20/10/2023
Published in
Supplement "La lectura" (El Mundo)
Antonio Pardo
Professor of Bioethics at the University and author of the book "Para pensar en la evolución" (EUNSA).
I have been asked at order to write here my experience, as a believing scientist, about the collisions between science and faith that I have had. Faced with this blank page, I wonder what to write about, since I personally have not found any. I can think of questions raised by third parties or observed over the years, which perhaps serve to exemplify the reasons for the clash that I observe in others. In all cases, they stem from confusions about scientific or religious issues. Or both.
Because of my work in matters of professional ethics, in some cases I have been consulted about the possibility of doing research with stem cells from human embryos. The topic has no difficulty whatsoever: anything that involves destroying human beings (in embryonic state in this case) is ethically incorrect. But behind this enquiry lie, in my opinion, two confusions.
One is to think that this answer is a question of Christian doctrine and not simply of ethics, attainable by anyone. One need only recall the articles of Oriana Fallaci (a non-believer) in this regard[1]. It is forgotten that the observable difference between a Christian and a good man is that the Christian goes to Mass, but that both are subject to the search for the good in their behavior.

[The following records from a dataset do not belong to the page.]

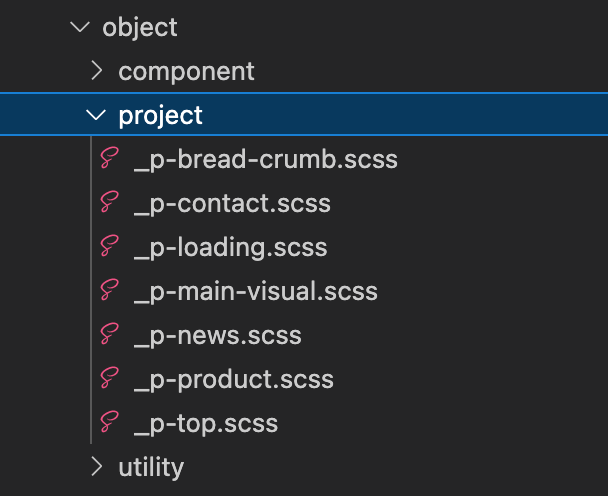Screen dimensions: 608x496
Task: Click the Sass icon beside _p-main-visual.scss
Action: point(109,292)
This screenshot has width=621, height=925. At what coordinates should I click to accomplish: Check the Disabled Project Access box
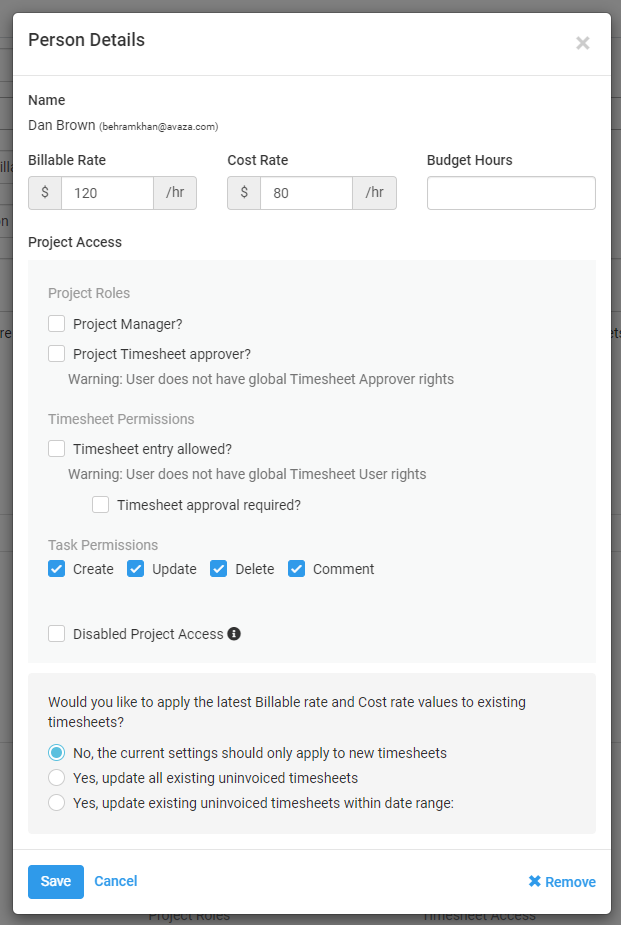tap(57, 634)
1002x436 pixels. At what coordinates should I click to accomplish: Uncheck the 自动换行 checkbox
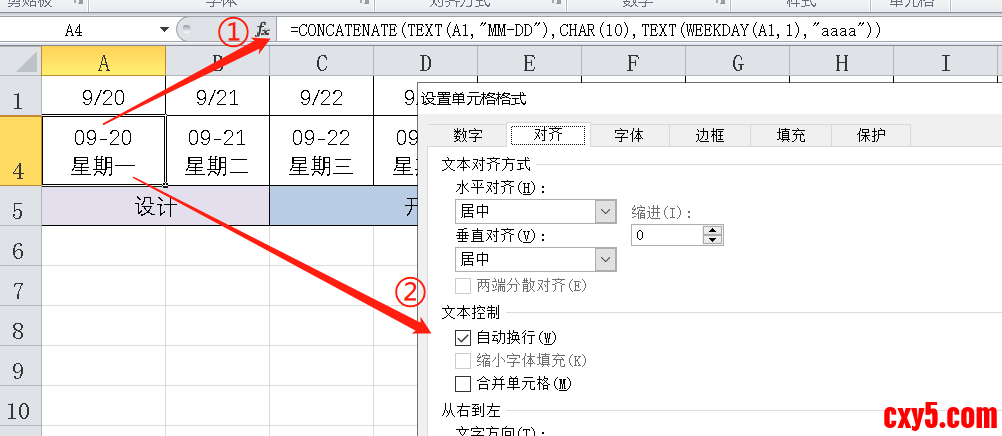(462, 338)
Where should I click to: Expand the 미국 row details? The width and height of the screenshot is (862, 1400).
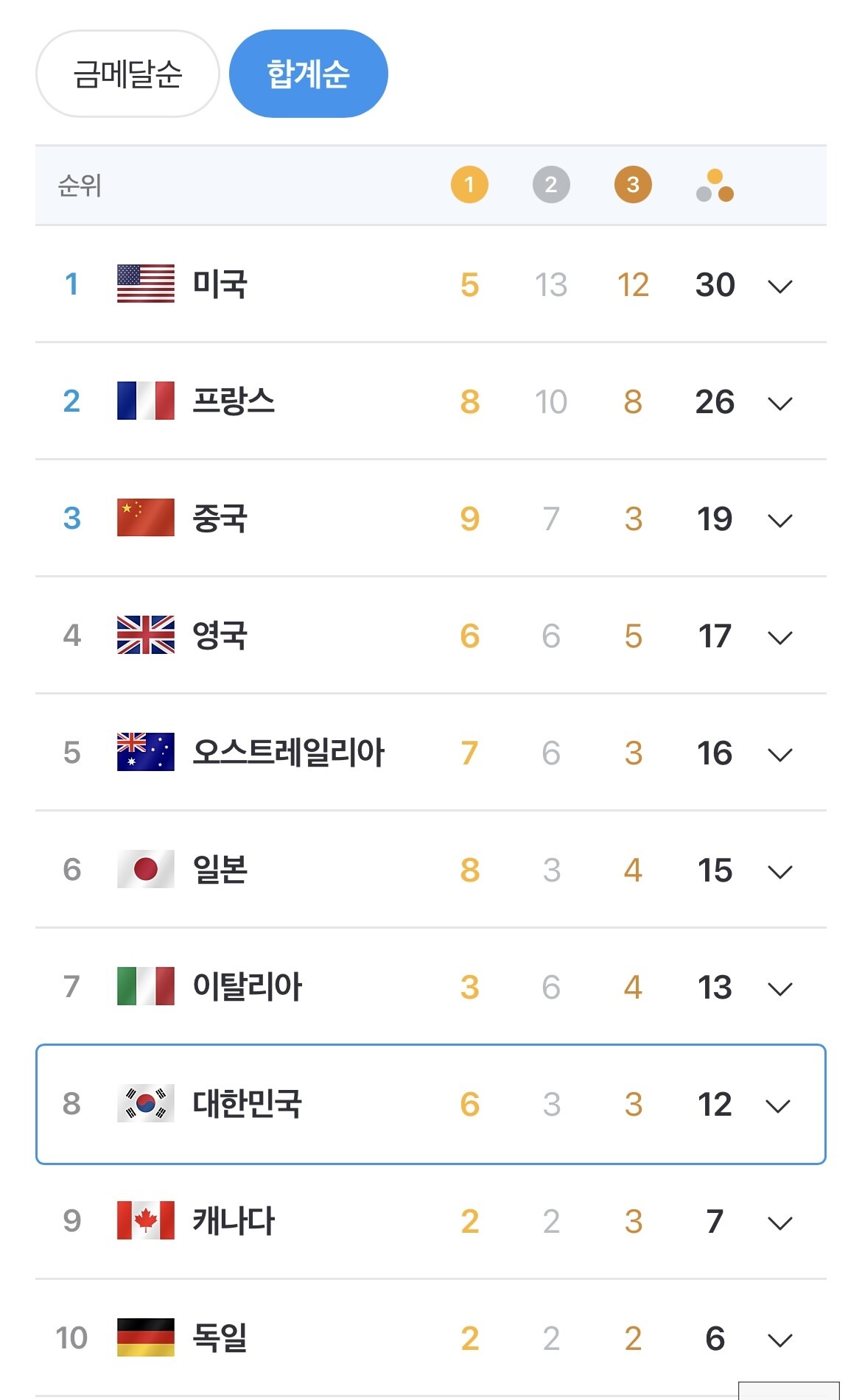point(779,286)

And the second confusion derives from the scientific enthusiasm for a technique that has just come onto the market, which promises much, but which has not been demonstrated to actually yield the results that many expect from it. At present, this development future is a hypothesis, and the enthusiasm for it is just that, enthusiasm, not a scientific basis.
The other field in which I have found apparently incompatible approaches between science and faith has been in the teaching of questions of scientific method in the study of biological evolution[2], a phenomenon that really exists, without any discussion. Leaving aside the scientific blunders of the most widespread standard version of neo-Darwinism, in this field doubts appeared from students about the incompatibility of the scientific thesis (well, of what they supposed to be scientific thesis and that there was a lot of nuancing to be done) with the Bible text on origins.

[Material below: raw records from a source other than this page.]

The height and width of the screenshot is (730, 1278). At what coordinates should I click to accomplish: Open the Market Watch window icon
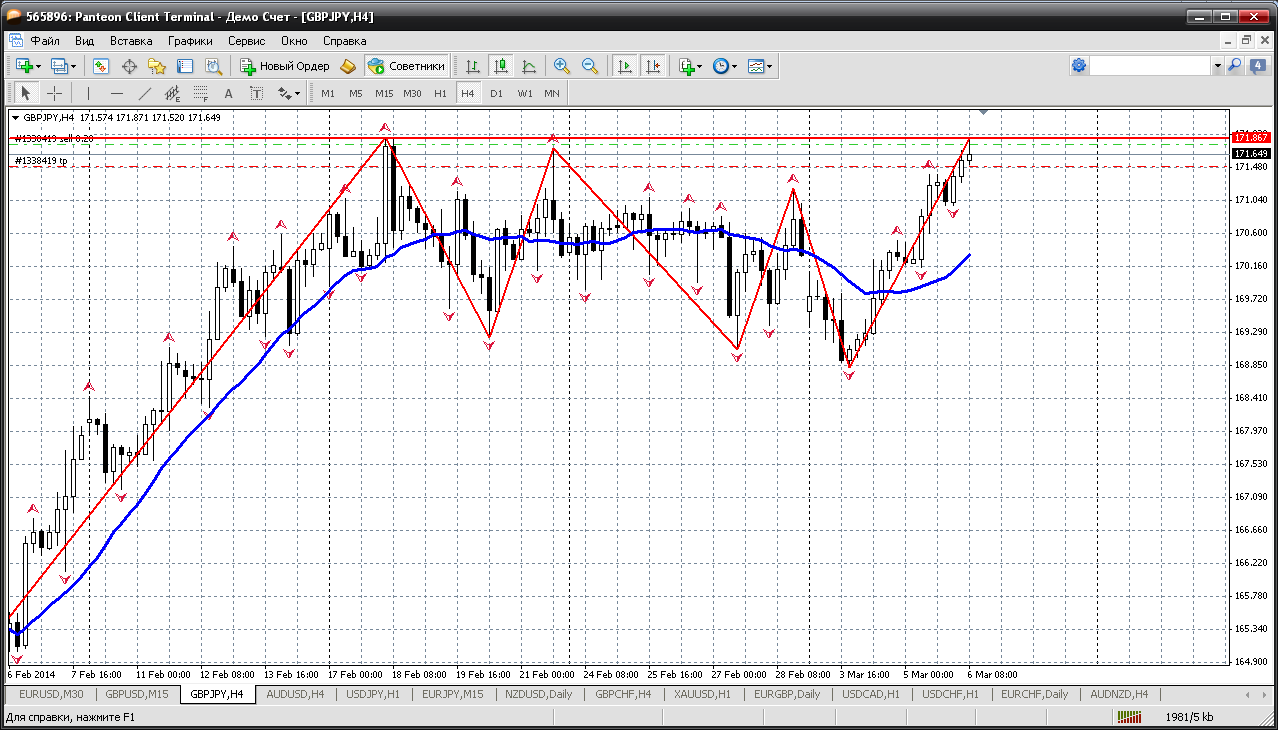tap(101, 66)
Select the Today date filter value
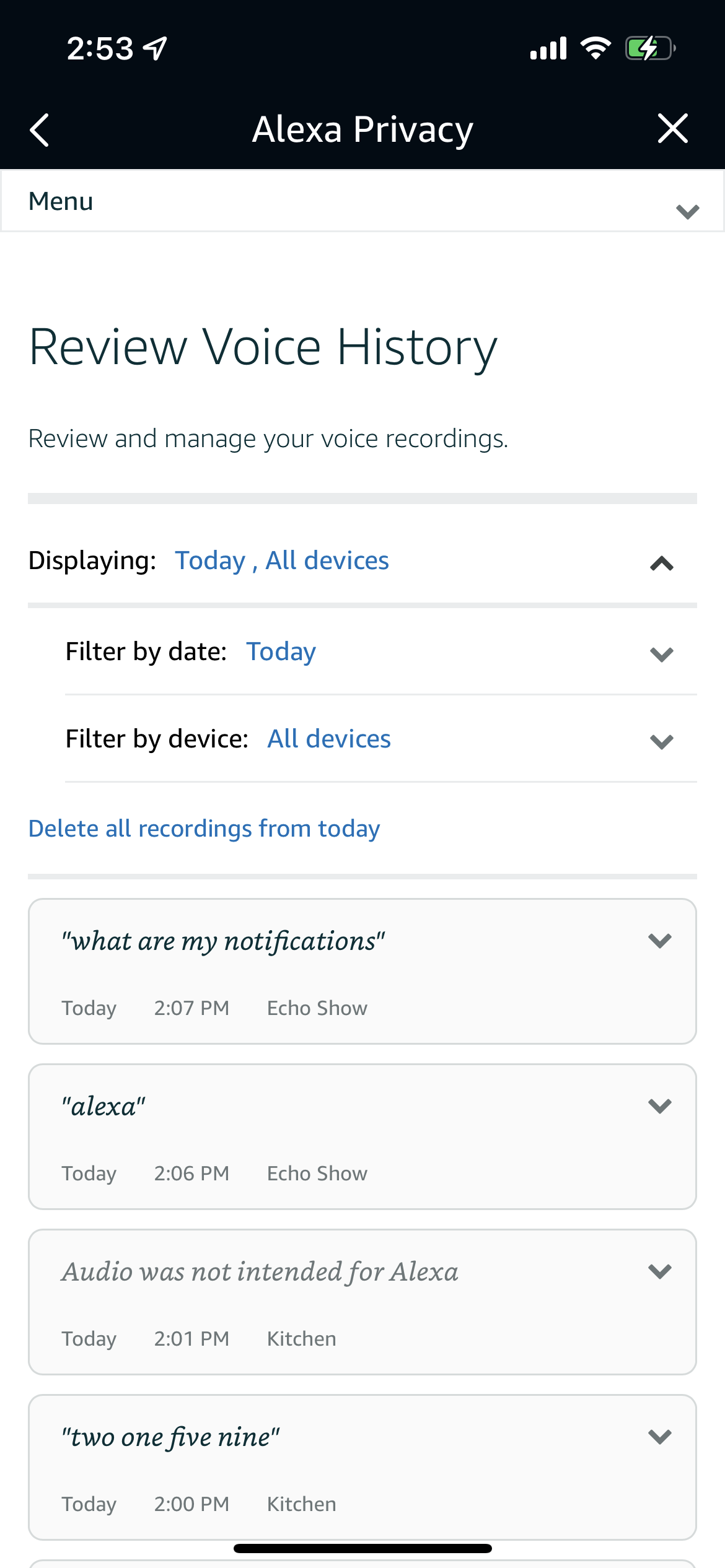 coord(281,651)
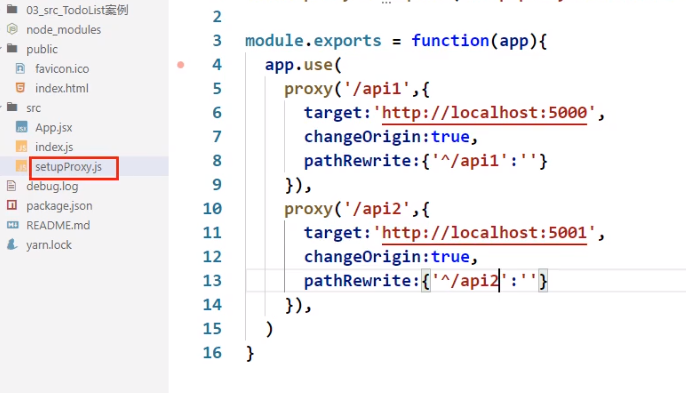Place cursor on module.exports in line 3
Image resolution: width=686 pixels, height=393 pixels.
click(x=313, y=41)
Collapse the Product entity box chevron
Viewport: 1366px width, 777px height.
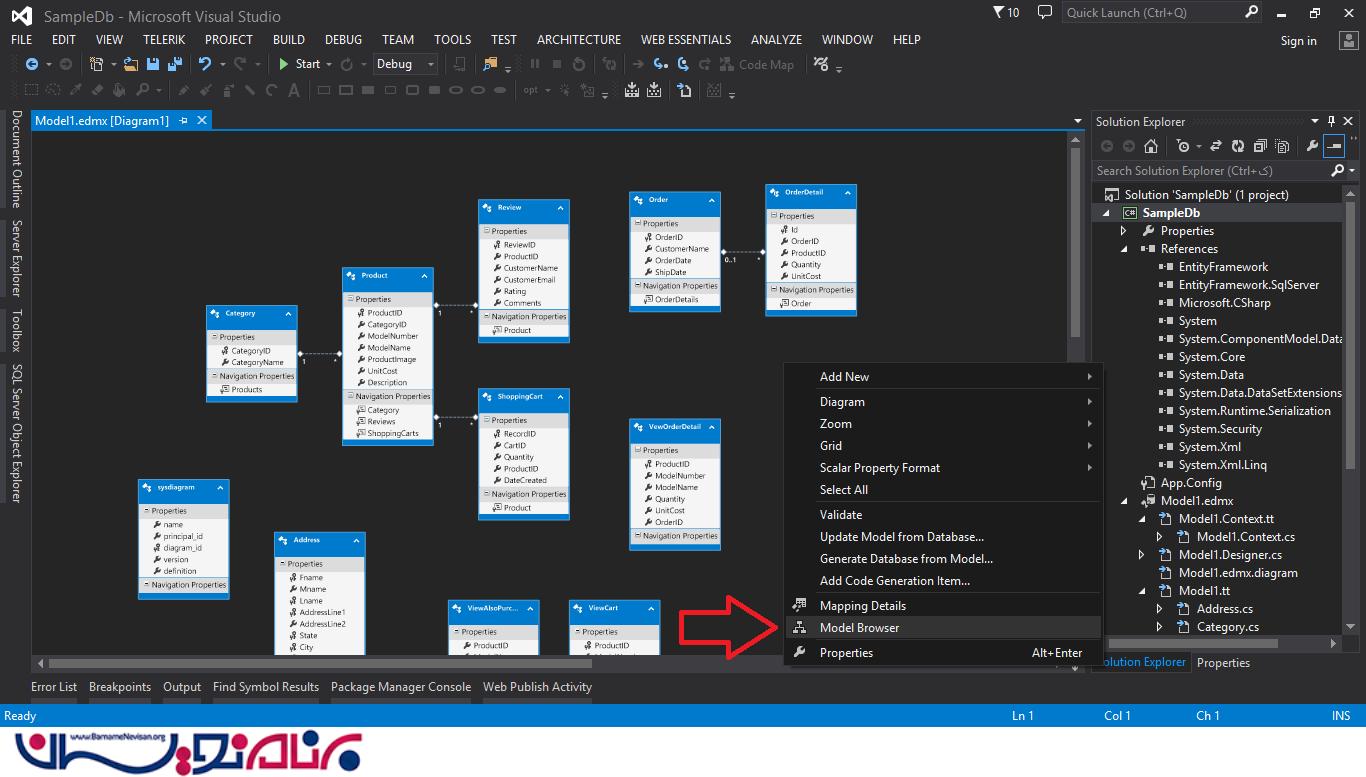click(x=424, y=276)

These difficulties, as far as I know, arise especially in non-Catholic circles, which teach the priority of the pure letter of the text of Genesis, without interpretation. They forget that every text is interpreted; even the literalism they advocate is an interpretation. But, given the current lack of humanistic training , this oversimplified way of understanding Scripture has spread very widely in the Catholic sphere. And believing students, confronted with these doubts, ask about the question.
In providing them with an answer, I observe that the believing science teacher is not much better equipped to respond to this doubt than the students themselves. In fact, I see that they personally solve the problem in two ways: either they abandon religion for making claims that seem stupid to them; or they live in two disconnected worlds (the scientific and the Christian life staff), focusing only on a narrow scientific area without asking enriching global questions. The students receive from them as a response the statement that the Bible text is wrong in that respect, but rarely anything more substantial.

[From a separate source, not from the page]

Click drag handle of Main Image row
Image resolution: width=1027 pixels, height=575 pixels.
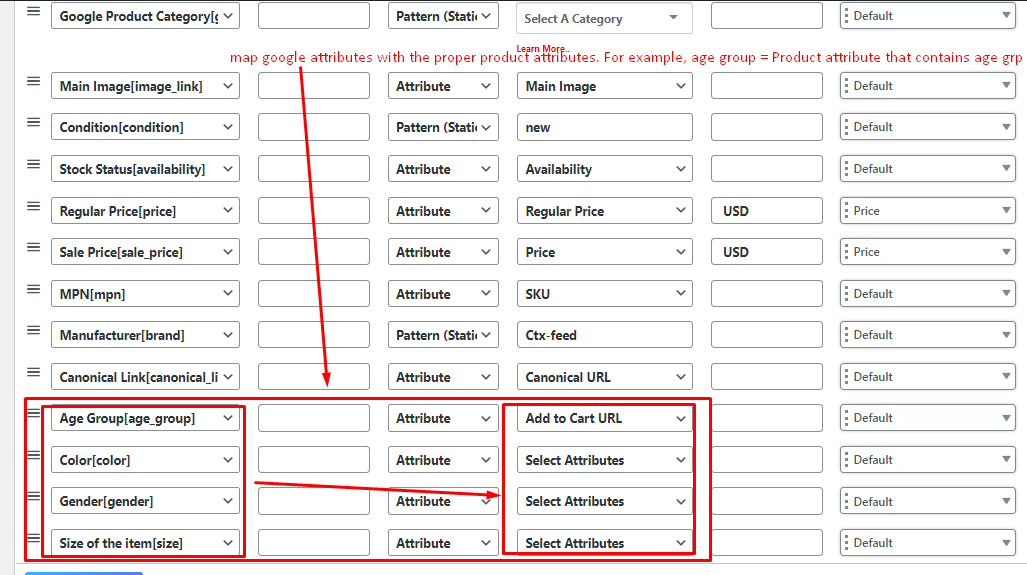34,81
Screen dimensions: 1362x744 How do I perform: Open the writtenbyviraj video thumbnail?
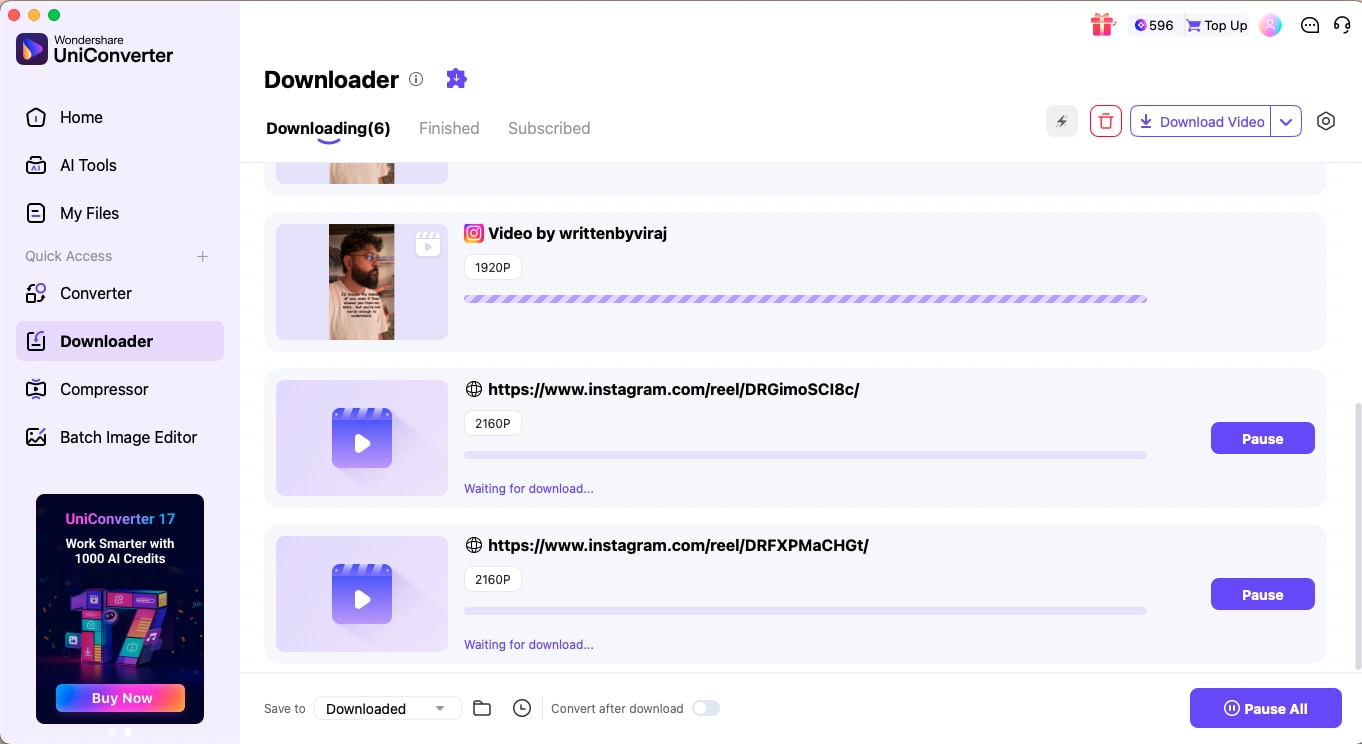point(361,281)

Here, the first thing would be to clarify that the Bible is not a scientific text: it does not pretend to be a scientific description of nature, but to provide a message of salvation, and that its essay fits in with the mentality of the time in which it was written. Can you imagine that Genesis began with "In the beginning was the Big Bang"? Which, by the way, we cannot be sure of, although many interpret this physical theory in this way. And in this line is the enormous field of the interpretation of the Sacred Scripture, of which there is a lot of experience in the Catholic sphere since ancient times.
In short, the only frictions I have observed derive either from a not very rigorous science (in some cases I would say something stronger) or from interpretations of religion that are notably debatable.